Review: The Host (2006)

The Host (2006) is a movie I'd heard of many times, and even so, the only thing I managed to know about it beforehand was that it’s a monster movie directed by Bong Joonho. Given his other films, I could have expected some kind of social commentary. However, I actually went in anticipating a monster movie that was unsettling more in the sense that monsters are scary and less in the sense that "monsters" are a smokescreen for cruelty to pass as general welfare.

Park Gangdu (Song Kangho) runs a shop on the Han River with his father (Byun Heebong), and from his intro on he's presented as little more than a burden on those around him. He sleeps hard on the job, his work is half-assed, and his 13-year-old daughter, Hyunseo (Ko Asung), just wants a cell phone that actually works. To further his underdog status, the movie begins with them watching Gangdu's sister Namjoo (Bae Doona) reach for a gold medal in archery on TV, while his brother Namil (Park Haeil) is the only one among them to have graduated university—though Namjoo hesitates and returns with a bronze medal, and Namil is a chronically unemployed alcoholic. Pobody's nerfect.

Enter our monster, the aftermath of the opening scene's dumping of gallons of bad formaldehyde (based on a real scandal where an American military official ordered Korean employees to dump old embalming fluid down a drain), a severely mutated fishy chimera that runs on two legs and grabs little girls with its prehensile tail. At first, it draws attention by just being a giant weird thing dangling from the underside of the bridge.
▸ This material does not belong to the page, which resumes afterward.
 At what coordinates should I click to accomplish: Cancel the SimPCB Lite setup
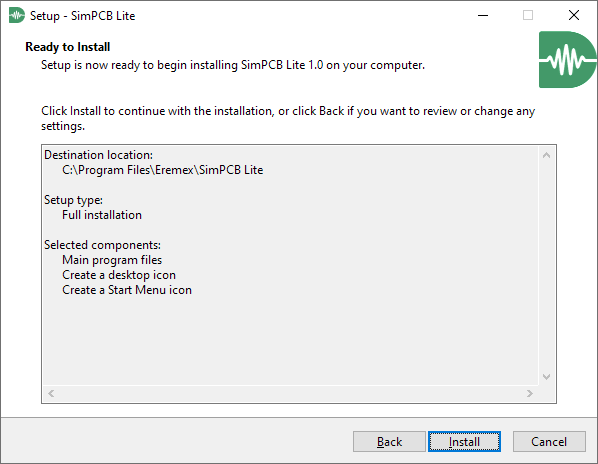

A crowd forms to watch it fall into the water, which naturally is an invitation to throw food things at it to see what it might take—it's a spectacle, harmless until further notice.

In the way of Bong Joonho, The Host is unusual in this entrance. Monster movies tend to allow tiny glimpses, teasing what the monster looks like before a single shot at the end (maybe). The Host doesn't waste a minute before giving you an eyeful, and while the CGI doesn’t age so gracefully, we see it so many times it quickly just becomes part of the setting rather than the mysterious scary thing in the shadows.

The monster exits the water moments later to massacre its onlookers and suck them into its heavily-folded maw, and it's in the frenzied crowd that Gangdu loses Hyunseo just long enough for her to be abducted by the beast as it slithers across the river. Presumed dead, the remaining Park family gathers to mourn her, and it's here that The Host's villain forks into two entities. Following a new demand to quarantine those who came into contact with the monster, Gangdu admits some of its blood splattered onto his face while he fought alongside a foreigner later revealed to be a U.S. sergeant. Overnight there comes talk of a viral outbreak of which the monster is the source, and Gangdu's confession turns his family into lethal carriers of the virus. They comply with quarantine regulations until Gangdu receives a staticky phone call in the middle of the night from Hyunseo, and that's enough to get them all moving in order to find her before it's too late.

From here on they have three objectives: find Hyunseo, avoid the monster, and avoid other people who’ll turn them in. Somewhere along the line the public threat has become this one family just as much as the monster terrorizing the locale. Meanwhile the U.S. sergeant he met earlier is lauded as a hero, and Gangdu is dehumanized to the point that he’s declared completely mentally unstable, with foolish beliefs that his daughter is alive—his insistence of which earns him a fully-conscious lobotomy rather than the help he begs for.

The Host has several layers of social commentary, from the Korean concept of seori to jabs at the American military—in this case, they’ve poisoned the Han River and created a monster out of sheer negligence. In order to rid the people of their monster and the virus—which, *spoiler alert,* is a fabricated coverup for the monster’s existence—the U.S. military intervenes yet again by preparing to bomb the area with their biowarfare ace in the hole, Agent Yellow; and it’s worth noting the resemblance between the gas container and our first glimpse at the monster on the bridge. 

While The Host is a creature feature, the monster itself is nothing more than an obstacle for the Park family. Unconcerned with killing the thing, their victory would simply be recovering their youngest member unharmed and going home. They have their differences—they’re siblings, of course they’re constantly ripping on each other—but the one thing they agree on is Hyunseo needing them. At the end of all things, it’s a story about protecting loved ones and staying by their side in the face of adversity, especially when all hope seems lost.

The only question now is if the movie’s title refers to the monster, the host of a virus that never existed, or Korea, the host of an array of disturbances caused by American intervention. Or if it was a premeditated title for the companion piece to 2019’s Parasite, I’m just spitballing. I feel like the last person on the planet to see this movie, but it’s still a pretty big recommendation, like, for anybody. It’s a thriller just as much as a drama, and in the way of Bong Joonho, it provides some serious food for thought.